Innu with experience in the child care system will testify as a witness. The inquest will also investigate the deaths of six Innu children, adolescents and young adults who were experienced in foster care or custody.
Researchers have previously held community meetings in Sheshatshiu and Natuashish, two Innu communities in Labrador.
“People are excited for this to start and they see it as an essential part of the journey towards Innu jurisdiction and Innu child protection,” said Caitlin Urquhart, one of the attorneys on the inquiry.
According to Statistics Canada, as of 2021, about a third of the children in Newfoundland and Labrador’s foster system were Indigenous, even though Indigenous people made up only about nine percent of the province’s total population.
For years, the Innu-Nation has pushed to keep children safe in their home communities with treatment that focuses on their culture and their roots.
Nathan Penashue, an Innu Nation board member who has had his own experience with the province’s child care system, is serving as the community liaison for the investigation.
“I’m very fortunate to be a part of that and also to be working with the community and, you know, bringing stories and listening to the families that have been through this,” he said.
Innu elders shall testify
The investigation begins Monday in Sheshatshiu with an opening prayer and statements from the commissioners. Alongside Igloliorte, sociologist Mike Divine and former Innu Nation chief Anastasia Qupee also serve as commissioners.

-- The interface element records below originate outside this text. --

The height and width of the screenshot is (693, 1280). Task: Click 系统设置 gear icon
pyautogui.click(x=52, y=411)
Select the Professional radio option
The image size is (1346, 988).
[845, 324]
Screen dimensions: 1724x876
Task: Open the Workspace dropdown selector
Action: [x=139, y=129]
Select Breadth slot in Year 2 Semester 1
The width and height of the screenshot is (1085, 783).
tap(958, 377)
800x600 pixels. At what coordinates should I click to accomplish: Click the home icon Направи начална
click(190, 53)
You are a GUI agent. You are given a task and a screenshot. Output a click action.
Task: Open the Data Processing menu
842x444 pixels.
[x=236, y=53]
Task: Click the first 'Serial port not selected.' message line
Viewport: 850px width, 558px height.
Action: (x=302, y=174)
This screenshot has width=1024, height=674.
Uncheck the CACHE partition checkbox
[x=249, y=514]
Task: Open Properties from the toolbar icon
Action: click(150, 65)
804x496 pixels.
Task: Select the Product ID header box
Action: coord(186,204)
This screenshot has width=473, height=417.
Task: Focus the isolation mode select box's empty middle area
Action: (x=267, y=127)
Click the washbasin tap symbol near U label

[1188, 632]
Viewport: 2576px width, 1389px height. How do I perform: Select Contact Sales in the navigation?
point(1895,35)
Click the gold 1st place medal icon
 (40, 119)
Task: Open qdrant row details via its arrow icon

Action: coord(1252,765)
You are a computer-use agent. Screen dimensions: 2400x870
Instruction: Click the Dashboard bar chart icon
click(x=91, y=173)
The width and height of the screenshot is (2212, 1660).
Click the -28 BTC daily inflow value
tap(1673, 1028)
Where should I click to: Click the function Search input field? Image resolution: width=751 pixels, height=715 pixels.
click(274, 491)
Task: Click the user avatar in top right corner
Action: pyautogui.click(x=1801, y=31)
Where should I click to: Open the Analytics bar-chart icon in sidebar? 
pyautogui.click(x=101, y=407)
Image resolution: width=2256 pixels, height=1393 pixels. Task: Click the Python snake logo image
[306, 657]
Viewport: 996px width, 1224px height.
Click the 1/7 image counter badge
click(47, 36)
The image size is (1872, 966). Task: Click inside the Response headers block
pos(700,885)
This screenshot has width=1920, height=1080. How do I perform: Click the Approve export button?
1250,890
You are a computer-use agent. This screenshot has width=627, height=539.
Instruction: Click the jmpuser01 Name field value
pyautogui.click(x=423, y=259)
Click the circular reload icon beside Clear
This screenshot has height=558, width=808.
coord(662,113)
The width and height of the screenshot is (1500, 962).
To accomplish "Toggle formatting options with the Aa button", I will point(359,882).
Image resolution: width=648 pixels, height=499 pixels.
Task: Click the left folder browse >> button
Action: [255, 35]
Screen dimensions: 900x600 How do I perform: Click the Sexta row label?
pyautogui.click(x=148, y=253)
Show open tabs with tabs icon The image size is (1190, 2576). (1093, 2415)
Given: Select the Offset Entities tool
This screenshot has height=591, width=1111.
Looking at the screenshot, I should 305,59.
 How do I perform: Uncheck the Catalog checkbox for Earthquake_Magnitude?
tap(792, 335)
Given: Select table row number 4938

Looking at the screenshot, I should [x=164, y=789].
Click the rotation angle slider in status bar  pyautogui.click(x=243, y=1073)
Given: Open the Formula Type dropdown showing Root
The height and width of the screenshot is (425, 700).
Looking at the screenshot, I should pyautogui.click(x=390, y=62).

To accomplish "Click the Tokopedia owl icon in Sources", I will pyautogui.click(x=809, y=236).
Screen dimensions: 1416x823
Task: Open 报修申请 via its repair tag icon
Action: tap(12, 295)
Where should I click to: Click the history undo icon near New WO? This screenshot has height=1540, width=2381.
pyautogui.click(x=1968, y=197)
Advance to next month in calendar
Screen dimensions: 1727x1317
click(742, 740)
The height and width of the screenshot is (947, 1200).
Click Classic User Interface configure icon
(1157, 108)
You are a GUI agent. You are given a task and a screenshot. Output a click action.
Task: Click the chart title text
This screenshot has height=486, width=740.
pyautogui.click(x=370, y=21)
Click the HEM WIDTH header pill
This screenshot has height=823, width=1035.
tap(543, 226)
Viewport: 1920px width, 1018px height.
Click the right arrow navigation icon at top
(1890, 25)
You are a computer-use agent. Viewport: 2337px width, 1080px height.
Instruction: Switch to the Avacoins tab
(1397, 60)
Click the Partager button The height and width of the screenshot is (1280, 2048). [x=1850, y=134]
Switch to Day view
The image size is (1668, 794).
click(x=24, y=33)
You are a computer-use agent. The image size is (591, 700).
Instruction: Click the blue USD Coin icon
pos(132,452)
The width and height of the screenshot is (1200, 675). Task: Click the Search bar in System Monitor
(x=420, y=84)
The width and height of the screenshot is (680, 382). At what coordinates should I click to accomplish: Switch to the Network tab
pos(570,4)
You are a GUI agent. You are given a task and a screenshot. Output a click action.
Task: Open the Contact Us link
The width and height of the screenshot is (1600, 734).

The first two weeks of the hearings are intended to examine Innu history and include testimonies from elders.
According to the tentative schedule, the investigation will hold private and community truth-sharing meetings in March, April and July and begin investigations in June.
Urquhart said a healing ministry team will support parishioners throughout the process. The investigation also includes healing, honoring and memorial ceremonies.
People can share their experiences publicly or privately through testimonies, art, stories, music, and other means.
The provincial government has allocated US$4 million for the investigation.
A long delay
Qupee and Simeon Tshakapesh, former deputy grand chief of the Innu nation, conducted calls to examine Innu children in care.
“People really felt that their experiences needed to be heard in a public forum and that everyone needed to know what was happening,” Urquhart said.
Tshakapesh’s 16-year-old son, Thunderheart Napeu Tsakapesh, committed suicide in 2017. Thunderheart had spent time at a youth treatment center in Grand Falls-Windsor and a rehab center in Regina – both far from home.
“My son came into the care of what was then the Dutch government’s Children, Youth and Family Services two years ago and it ended up taking his own life,” Tshakapesh said in July 2017.
Later that month, Premier Dwight Ball announced the investigation into Innu’s experiences in foster care, saying it would begin later in the fall. But the investigation has been repeatedly delayed, to the growing frustration of Innu leaders and the province’s child and youth advocate.
In November 2020, Premier Andrew Furey said the inquiry was a top priority.
“I recognize that the timeline is unacceptable and we need to move forward with it,” he said.
The provincial government appointed officers in 2021 and eventually launched the investigation in April 2022.
The hearings should last until August, and a final report should be available by the end of October.